Hello everyone,
This is my first status report regarding my GSoC project, Implementing consensus diffs. We weekly meetings with Nick and Sebastian, my mentors, every Wednesday at 14h UTC, if you want to take a closer look at the project's progress or want to participate.
In the application timeline I specified that I would spend the first weeks coding the server side part, which is mostly just the generation of diffs. And that's what I've been doing thus far. I'm a bit behind on schedule due to exams, but I'm not too far off.
I first implemented a dynamic algorithm, quadratic in both time and space, which seemed to work fine. Of course it didn't work for consensuses, since that would mean an allocation of nearly 3GB. So the next thing I did was switching to Hirschberg's algorithm, which still takes quadratic time but only takes linear space due to a divide-and-conquer approach.
But that still leaves us at a horrible 16 seconds of runtime to generate a regular microdescriptor consensus diff, whereas 'diff -d' only takes a fifth of a second. That is largely due to the fact that we're not taking advantage of the consensus properties yet.
So what I will do next is improve the algorithm, which should make it very close to linear in time. The idea is to navigate the two consensuses, looking at the digests that will already be sorted for us. That's part of the 'r' line for descriptor consensuses, and the 'm' line for microdescriptor consensuses. This should take linear time.
Now, the part of Hirschberg's algorithm that makes it quadratic in time is finding 'k', the column at which the problem can be split in half wihtout losing precision. This is well explained here: http://wordaligned.org/articles/longest-common-subsequence
But once we are navigating the nodes ordered by digests, we can avoid having to calculate 'k'. Given that we are at any pair of matching digests, we can assume that this is already a point 'k' because all the nodes that are before the digest on the first consensus can only be found before the digest on the second consensus, and the same goes for later digests.
So the final algorithm should travel both consensuses in linear time, and use our quadratic time algorithm on the small chunks between these matching digests. The quadratic time algorithm would at worst be used for maybe a couple hundred lines, a size at which it still performs fairly well.

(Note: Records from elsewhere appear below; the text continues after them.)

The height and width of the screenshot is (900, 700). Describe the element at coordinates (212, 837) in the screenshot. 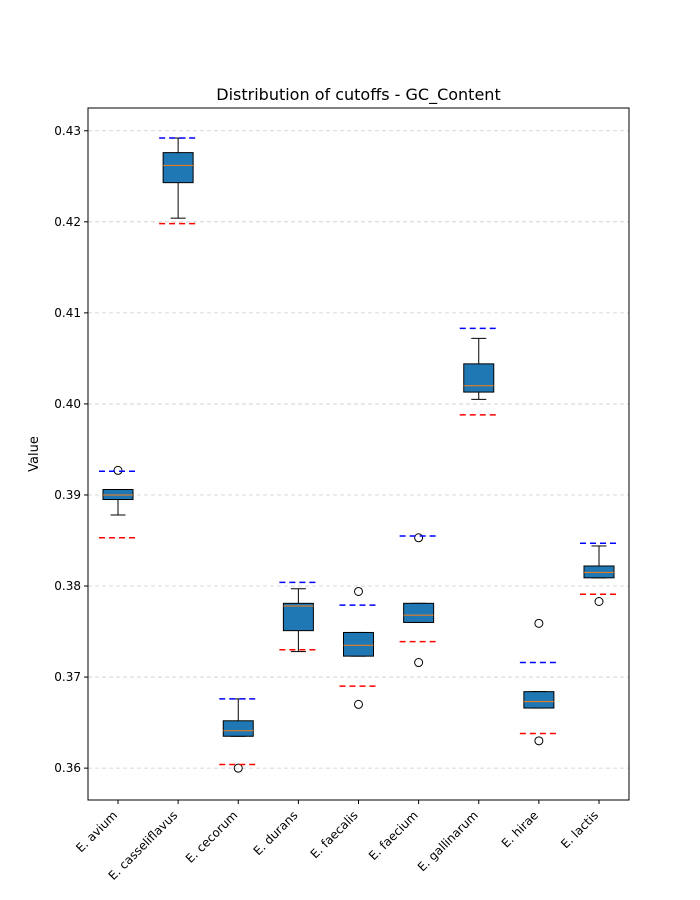

I see `x-tick-label: E. cecorum` at that location.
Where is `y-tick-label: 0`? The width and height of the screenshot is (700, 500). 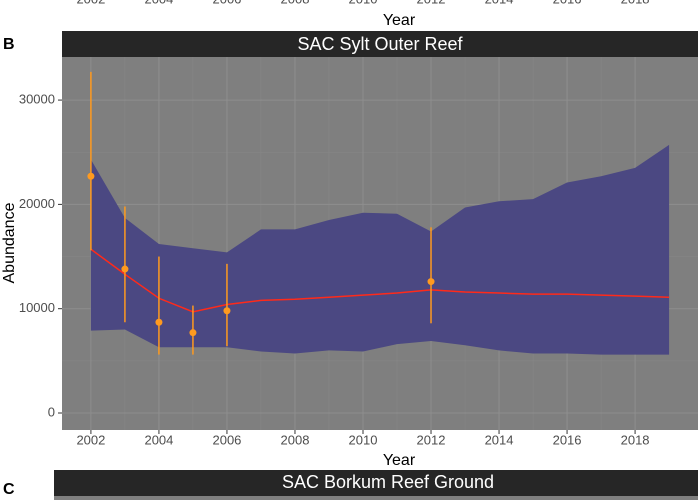 y-tick-label: 0 is located at coordinates (52, 412).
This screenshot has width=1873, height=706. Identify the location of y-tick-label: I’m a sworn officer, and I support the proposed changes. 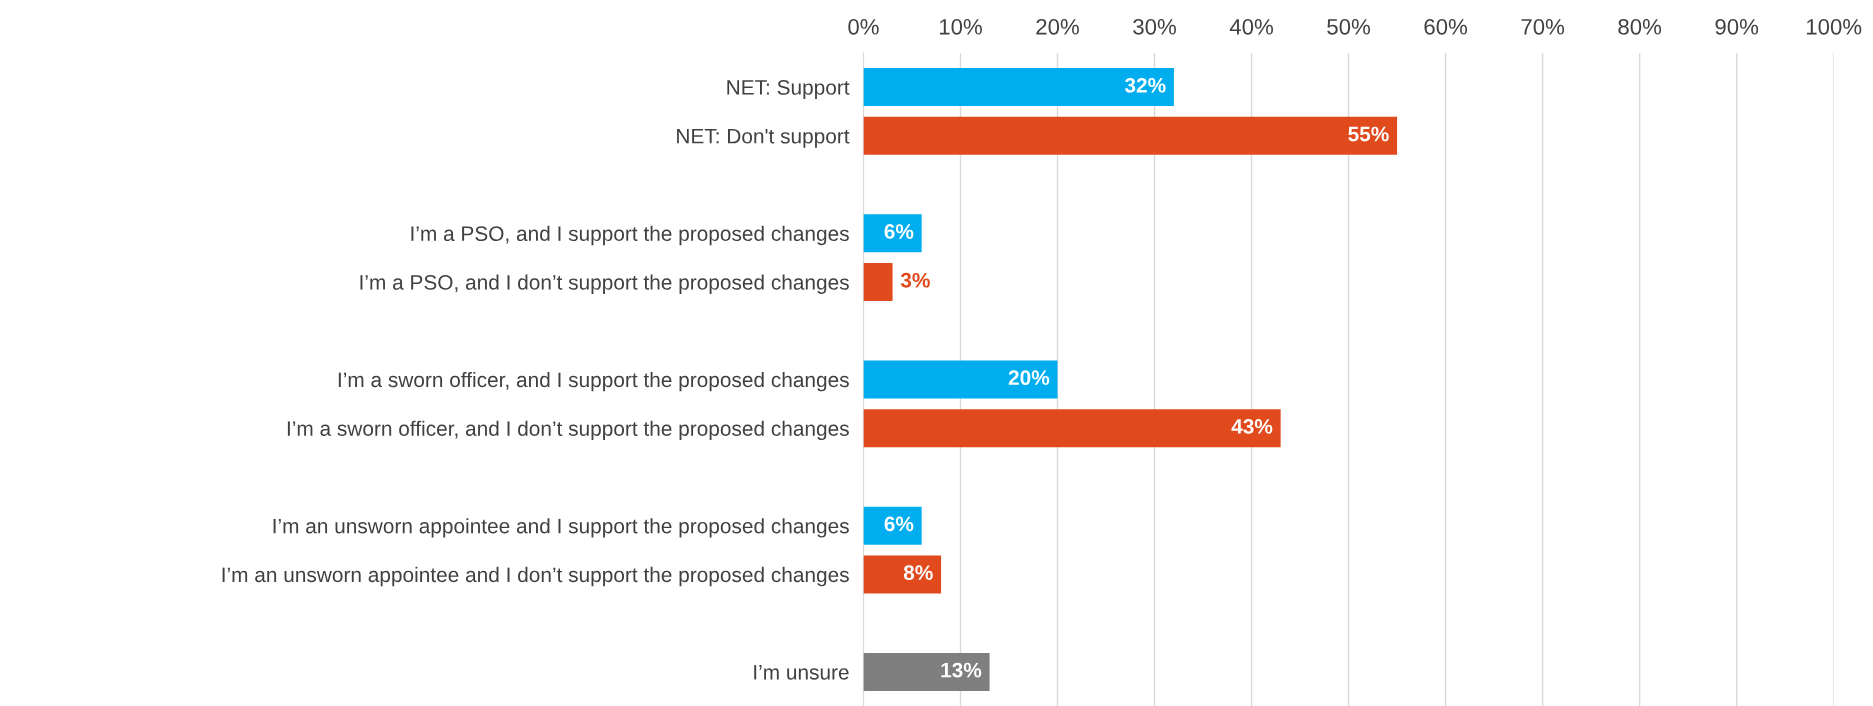
(594, 382).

You may be wondering why I went with an O(MN) algorithm when I could have gone with the more common O(ND) algorithm, which I understand is the one used in the GNU diffutils. The main reason is the use-case. O(ND) performs worse than O(MN) when the differences are large, because then D=2N. In our case, when we are running the algorithm it's because nodes disappeared, appeared or simply to find changes in nodes that are still there.
So it will be very common that we find diffs D that are very close in size to N or M. Plus, as far as I understand, the divide-and-conquer algorithm is pretty clean and easy to understand while the O(ND) algorithm by Myers would probably be harder to implement in a clean way.
I'm in no way an expert in diff/lcs algorithms, so suggestions and comments are very welcome.
I forgot a couple of things:
* My code is on github at the moment: https://github.com/mvdan/tor_sample
This repo contains client.c, the code sample I used for my application, and server.c, what I am currently doing as part of the timeline.
* stats/stats.go in that same repo
This is a chunk of code I wrote last month to try and get approximate numbers on how would consensus diffs affect the users. Following proposal 140, we wanted to see for how long would they be useful, how much transfer would be saved and if it would make sense to keep nonrunning routers in consensuses for a number of hours.
I stopped writing stats.go because it was all approximated and not really of much use. I thought I'd continue it once the server side algorithm is done, at which point we can have exact numbers on how much the diffs will weigh. And then the stats will be of use to decide on the matters above.